This morning my two year old son said, “More kisses. More cuddles,” and as I bent down to him, he gave me a hug around my neck. I put my nose in his soft straight hair and breathed in. He turned on his bare heel and danced off to the playroom to line up his cars and trucks. My daughter was drawing with her babysitter at her little playtable. She looked up and sang, “Bye, Mama!” and flashed me the ASL hand sign for “I love you.” I returned the signal, stood up and carried my mug upstairs to my office, feeling all was right with the world.
And yet, half an hour earlier, if you’d stopped by, you would have seen a dramatically different scene.
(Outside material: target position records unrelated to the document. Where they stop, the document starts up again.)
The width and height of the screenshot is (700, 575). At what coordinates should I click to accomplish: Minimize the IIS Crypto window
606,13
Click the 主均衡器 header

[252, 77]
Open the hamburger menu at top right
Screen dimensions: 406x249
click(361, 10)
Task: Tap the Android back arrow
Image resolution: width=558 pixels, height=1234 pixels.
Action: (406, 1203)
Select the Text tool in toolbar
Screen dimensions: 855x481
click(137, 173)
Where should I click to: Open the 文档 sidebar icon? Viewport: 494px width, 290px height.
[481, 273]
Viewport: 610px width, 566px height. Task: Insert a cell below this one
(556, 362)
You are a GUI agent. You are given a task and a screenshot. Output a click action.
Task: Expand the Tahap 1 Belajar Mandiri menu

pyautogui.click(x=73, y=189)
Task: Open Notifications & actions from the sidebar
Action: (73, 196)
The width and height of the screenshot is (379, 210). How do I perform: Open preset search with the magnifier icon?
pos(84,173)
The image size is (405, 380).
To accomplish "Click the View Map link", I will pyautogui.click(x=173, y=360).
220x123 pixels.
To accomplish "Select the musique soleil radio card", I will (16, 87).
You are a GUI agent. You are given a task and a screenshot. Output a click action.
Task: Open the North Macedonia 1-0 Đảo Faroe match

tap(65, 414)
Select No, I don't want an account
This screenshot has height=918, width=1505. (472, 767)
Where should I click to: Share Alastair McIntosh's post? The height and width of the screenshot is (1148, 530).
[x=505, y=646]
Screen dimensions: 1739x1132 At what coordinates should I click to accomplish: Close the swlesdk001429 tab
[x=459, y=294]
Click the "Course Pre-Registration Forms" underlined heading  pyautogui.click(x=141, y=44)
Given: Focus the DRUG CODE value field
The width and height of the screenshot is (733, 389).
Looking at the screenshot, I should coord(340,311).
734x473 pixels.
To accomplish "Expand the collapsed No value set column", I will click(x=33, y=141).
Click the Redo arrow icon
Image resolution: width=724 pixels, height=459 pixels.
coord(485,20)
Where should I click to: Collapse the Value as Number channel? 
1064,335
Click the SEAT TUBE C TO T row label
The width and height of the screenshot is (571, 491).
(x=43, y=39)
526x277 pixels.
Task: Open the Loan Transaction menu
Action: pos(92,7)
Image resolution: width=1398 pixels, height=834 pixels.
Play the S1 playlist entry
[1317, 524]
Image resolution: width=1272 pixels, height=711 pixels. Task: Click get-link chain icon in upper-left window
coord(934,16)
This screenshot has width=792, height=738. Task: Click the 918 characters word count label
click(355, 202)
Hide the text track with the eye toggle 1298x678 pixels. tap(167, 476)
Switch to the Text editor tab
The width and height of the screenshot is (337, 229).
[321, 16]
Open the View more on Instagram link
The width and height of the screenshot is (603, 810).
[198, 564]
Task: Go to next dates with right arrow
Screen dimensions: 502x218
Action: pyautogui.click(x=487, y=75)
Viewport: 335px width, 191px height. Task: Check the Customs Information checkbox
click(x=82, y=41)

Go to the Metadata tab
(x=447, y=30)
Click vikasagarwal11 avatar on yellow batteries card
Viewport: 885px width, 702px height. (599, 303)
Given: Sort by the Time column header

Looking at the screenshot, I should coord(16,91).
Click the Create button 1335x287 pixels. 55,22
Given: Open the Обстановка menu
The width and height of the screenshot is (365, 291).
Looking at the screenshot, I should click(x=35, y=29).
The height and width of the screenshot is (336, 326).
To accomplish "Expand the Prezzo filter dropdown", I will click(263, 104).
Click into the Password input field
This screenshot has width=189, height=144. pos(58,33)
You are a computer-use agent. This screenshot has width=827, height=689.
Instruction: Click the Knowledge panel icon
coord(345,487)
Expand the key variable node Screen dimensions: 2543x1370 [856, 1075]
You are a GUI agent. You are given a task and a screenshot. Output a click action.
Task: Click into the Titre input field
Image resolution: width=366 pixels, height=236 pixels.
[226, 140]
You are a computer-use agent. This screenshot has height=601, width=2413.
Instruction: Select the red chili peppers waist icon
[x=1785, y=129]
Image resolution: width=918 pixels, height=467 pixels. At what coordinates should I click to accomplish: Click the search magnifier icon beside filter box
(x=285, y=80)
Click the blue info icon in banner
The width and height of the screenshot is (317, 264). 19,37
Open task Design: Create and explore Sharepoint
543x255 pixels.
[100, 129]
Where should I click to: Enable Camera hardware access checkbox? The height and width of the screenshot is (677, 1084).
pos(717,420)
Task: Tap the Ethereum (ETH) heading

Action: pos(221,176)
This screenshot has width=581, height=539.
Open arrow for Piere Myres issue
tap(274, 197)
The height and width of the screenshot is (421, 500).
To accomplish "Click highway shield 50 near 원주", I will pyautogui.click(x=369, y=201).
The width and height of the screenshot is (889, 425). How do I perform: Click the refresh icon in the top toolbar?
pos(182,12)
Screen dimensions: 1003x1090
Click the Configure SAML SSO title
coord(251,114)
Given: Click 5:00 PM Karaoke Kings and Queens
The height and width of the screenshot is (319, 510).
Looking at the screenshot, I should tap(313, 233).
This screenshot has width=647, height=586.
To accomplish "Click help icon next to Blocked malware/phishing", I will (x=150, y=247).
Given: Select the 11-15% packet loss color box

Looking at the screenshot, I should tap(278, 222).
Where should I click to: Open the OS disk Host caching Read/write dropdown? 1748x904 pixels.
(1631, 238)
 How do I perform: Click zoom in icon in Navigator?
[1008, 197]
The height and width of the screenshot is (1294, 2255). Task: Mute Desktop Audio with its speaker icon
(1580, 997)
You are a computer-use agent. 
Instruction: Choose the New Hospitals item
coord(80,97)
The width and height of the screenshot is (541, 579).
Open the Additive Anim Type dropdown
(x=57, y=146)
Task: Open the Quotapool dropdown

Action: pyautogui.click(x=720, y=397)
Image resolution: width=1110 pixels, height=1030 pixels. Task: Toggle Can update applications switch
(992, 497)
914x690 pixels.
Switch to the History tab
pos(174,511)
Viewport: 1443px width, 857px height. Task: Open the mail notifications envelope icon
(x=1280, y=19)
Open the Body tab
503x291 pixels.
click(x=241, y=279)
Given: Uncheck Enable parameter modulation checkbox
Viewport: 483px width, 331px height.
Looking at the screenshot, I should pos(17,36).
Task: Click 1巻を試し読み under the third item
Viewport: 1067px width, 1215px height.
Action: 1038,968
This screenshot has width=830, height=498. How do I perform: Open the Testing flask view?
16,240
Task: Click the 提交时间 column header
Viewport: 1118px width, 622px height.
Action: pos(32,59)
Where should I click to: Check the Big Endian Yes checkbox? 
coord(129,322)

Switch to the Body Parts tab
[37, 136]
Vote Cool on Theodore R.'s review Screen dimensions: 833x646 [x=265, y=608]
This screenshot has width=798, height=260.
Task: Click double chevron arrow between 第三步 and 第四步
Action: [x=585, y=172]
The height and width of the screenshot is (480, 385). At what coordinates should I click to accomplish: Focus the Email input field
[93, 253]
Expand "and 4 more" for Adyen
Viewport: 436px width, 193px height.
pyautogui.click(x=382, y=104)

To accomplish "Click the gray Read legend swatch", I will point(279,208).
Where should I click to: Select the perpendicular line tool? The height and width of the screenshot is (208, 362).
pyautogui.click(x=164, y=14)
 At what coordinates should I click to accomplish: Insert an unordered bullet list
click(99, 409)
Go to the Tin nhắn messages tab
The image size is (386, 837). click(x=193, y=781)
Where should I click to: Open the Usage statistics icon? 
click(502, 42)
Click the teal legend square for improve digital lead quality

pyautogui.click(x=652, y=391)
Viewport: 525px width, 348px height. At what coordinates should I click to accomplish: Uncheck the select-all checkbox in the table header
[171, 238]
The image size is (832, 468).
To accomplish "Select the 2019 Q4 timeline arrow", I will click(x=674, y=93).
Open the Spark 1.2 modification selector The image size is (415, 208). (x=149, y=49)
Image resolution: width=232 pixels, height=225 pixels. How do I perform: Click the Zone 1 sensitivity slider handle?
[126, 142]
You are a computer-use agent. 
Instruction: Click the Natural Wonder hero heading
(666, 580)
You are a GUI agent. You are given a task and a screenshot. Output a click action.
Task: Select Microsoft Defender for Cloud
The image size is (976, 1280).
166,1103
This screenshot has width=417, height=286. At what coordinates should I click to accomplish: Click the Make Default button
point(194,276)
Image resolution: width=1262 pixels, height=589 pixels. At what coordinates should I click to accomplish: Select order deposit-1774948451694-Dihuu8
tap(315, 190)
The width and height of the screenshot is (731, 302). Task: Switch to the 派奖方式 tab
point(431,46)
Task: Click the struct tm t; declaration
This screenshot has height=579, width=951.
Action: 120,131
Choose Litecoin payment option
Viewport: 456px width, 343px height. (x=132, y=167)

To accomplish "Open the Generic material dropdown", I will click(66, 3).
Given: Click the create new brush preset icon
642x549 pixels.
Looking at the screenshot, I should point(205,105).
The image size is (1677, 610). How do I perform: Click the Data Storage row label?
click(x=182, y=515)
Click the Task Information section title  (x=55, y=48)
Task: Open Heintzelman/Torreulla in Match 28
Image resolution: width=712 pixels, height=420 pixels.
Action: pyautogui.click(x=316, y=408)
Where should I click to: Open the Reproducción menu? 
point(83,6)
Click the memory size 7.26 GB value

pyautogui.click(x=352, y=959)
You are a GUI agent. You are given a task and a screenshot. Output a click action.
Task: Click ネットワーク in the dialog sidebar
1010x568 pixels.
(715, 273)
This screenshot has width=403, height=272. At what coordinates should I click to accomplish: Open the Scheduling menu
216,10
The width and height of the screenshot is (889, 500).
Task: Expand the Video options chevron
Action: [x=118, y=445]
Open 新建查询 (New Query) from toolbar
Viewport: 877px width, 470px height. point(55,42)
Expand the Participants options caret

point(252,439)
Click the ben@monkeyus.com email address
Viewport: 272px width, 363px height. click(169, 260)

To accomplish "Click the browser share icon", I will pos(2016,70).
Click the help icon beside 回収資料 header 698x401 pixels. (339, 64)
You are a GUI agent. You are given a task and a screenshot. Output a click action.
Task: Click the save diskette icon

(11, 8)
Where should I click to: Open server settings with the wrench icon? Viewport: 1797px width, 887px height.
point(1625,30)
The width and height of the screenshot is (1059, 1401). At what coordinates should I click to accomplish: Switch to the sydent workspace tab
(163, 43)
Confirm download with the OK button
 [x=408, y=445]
I’d made the mistake of setting up a slideshow for them on my computer, the kind where the last twelve months of images scans by with a soundtrack in the background. In an attempt to infuse their screentime with some edification, I’d chosen as the background music Lila’s Suzuki Book One playlist, which pleased her to no end. I’d sat with the two of them on my lap for a good ten minutes; then I went upstairs to get dressed while my husband supervised. In some part of my brain, I’d registered him saying, “Lila–you need to eat your breakfast. Johnny–time to get dressed.” Five minutes later there was an explosion from the kitchen. I ran down to find all three of them screaming at each other, with Lila in a corner, red faced, crying, “Go away! Go away!” Tom, in an attempt to move things along, had unforgivably shut my lap top, ending the slideshow, and was dealing with the unfortunate repercussions. Lila ran up in her room, slamming the door while I wrangled a tantrumming Johnny out of his wet diaper and eventually–after lots of creative mom-cajoles (“Ooo, this pair of underpants has Elmo with a soccer ball! This one has trains! You choose!”)–into some clothing. When I checked in on Lila, she was happily ensconced in a project involving her collection of sea shells from last summer’s trip to the beach in Gloucester.
I share all this information about my family to be clear with you, as we commence to write about our music-infused family life, that the goal of growing a musical family is not about living a conflict-free existence. Sometimes when I read about other families on the blogosphere, I can get the impression that all these other families are doing something magical that I am incapable of–or just too dumb to figure out. If only we crafted together, my daughter would never be bored and my house would never be messy. Nonsense. If we crafted together, the house would be even more cluttered with bits of paper and smudges of glue than it already is. And we would get into conflicts about crafting, just as Lila and I get into conflicts about her Suzuki violin practice, or how Johnny will sometimes pitch a fit in the middle of HooteNanny. Music is the battleground at times, because for our family, it is the ground of our being. And when we play together, we can find harmony or dissonance depending on the day. Of course we aim for harmony. But looking back on my own life, those memories of dissonance can be the ones that inform my outlook today in ways that strengthen and enlighten me. Or at least remind me of why I as a parent have made certain choices.
What making music with my family has taught me in the past almost 44 years, is that for the music to continue, we need to reconcile our differences, or the collaboration ends. Bands break up if we get too stuck in our own ideas of how things should go. The best music is made in concert–with others. And so when I found my daughter in her room playing with the shells, I bent down and said, “Are you still angry?” She shook her head and climbed into my lap. I sat and stroked her hair for a few minutes, and we talked about why everyone had gotten so mad. The song was over, and we were putting the disc back into its case, finding its spot on the shelf. We were on to a different song.